» **Required work**
Tally the lines of the material that carry the word "Open". Give no more than the number.

» **Input records**
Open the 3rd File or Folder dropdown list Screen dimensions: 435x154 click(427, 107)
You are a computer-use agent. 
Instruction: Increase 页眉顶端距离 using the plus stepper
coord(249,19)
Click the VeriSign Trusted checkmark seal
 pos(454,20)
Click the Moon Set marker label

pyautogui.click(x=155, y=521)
--
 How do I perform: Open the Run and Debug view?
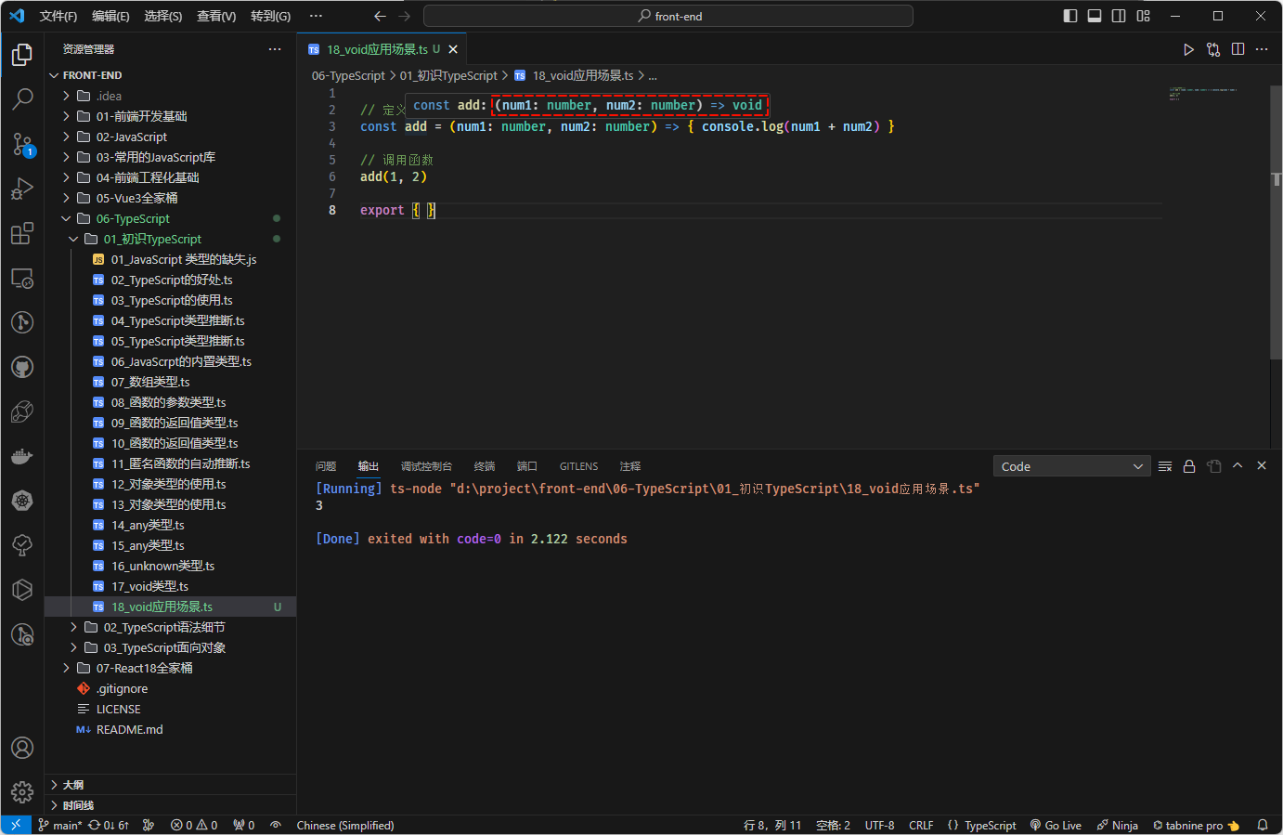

» **Solution for this problem**
2